▸ WORK TO COMPLETE
Let your answer be the line containing "Click the rotate screen icon" and every line below it to the end of the records, copied exactly.

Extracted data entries
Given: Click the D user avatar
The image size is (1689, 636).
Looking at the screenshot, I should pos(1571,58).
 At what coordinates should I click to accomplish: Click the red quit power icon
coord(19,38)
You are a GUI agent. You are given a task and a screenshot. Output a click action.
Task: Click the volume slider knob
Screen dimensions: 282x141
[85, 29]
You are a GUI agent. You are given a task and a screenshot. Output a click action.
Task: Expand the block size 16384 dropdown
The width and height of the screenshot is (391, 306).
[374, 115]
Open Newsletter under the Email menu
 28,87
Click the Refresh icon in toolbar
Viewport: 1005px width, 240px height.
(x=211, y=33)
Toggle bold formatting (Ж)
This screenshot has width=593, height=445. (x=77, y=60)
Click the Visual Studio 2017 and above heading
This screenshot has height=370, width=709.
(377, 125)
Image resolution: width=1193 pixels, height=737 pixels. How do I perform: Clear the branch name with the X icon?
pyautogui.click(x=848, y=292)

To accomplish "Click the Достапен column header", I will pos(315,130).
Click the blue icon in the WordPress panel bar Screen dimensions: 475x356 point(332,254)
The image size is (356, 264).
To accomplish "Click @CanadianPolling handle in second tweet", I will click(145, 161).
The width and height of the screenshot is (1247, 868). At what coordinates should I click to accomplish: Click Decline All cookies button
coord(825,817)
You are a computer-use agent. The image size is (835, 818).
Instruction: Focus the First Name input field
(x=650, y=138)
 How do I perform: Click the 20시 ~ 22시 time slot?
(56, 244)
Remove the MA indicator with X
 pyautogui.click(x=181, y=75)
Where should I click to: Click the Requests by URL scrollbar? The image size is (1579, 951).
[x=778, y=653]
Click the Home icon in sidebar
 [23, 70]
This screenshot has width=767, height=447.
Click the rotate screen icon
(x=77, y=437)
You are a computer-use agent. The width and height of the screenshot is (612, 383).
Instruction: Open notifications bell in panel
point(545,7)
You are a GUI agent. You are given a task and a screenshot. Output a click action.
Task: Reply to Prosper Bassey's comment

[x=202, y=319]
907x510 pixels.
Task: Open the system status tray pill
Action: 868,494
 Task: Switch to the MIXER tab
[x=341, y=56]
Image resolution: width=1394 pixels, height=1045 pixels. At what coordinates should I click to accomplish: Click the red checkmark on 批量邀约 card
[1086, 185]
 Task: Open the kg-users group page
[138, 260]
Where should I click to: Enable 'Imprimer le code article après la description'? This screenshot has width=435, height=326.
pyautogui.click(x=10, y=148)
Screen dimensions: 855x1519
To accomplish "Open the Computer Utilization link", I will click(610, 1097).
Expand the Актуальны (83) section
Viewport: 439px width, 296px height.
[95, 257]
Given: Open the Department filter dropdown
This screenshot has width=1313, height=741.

▸ TASK OUTPUT
Click the rotate screen icon
(x=77, y=437)
You are a computer-use agent. The width and height of the screenshot is (612, 383).
Instruction: Open notifications bell in panel
point(545,7)
You are a GUI agent. You are given a task and a screenshot. Output a click action.
Task: Reply to Prosper Bassey's comment

[x=202, y=319]
907x510 pixels.
Task: Open the system status tray pill
Action: 868,494
 Task: Switch to the MIXER tab
[x=341, y=56]
Image resolution: width=1394 pixels, height=1045 pixels. At what coordinates should I click to accomplish: Click the red checkmark on 批量邀约 card
[1086, 185]
 Task: Open the kg-users group page
[138, 260]
Where should I click to: Enable 'Imprimer le code article après la description'? This screenshot has width=435, height=326.
pyautogui.click(x=10, y=148)
Screen dimensions: 855x1519
To accomplish "Open the Computer Utilization link", I will click(610, 1097).
Expand the Актуальны (83) section
Viewport: 439px width, 296px height.
[95, 257]
Given: Open the Department filter dropdown
This screenshot has width=1313, height=741.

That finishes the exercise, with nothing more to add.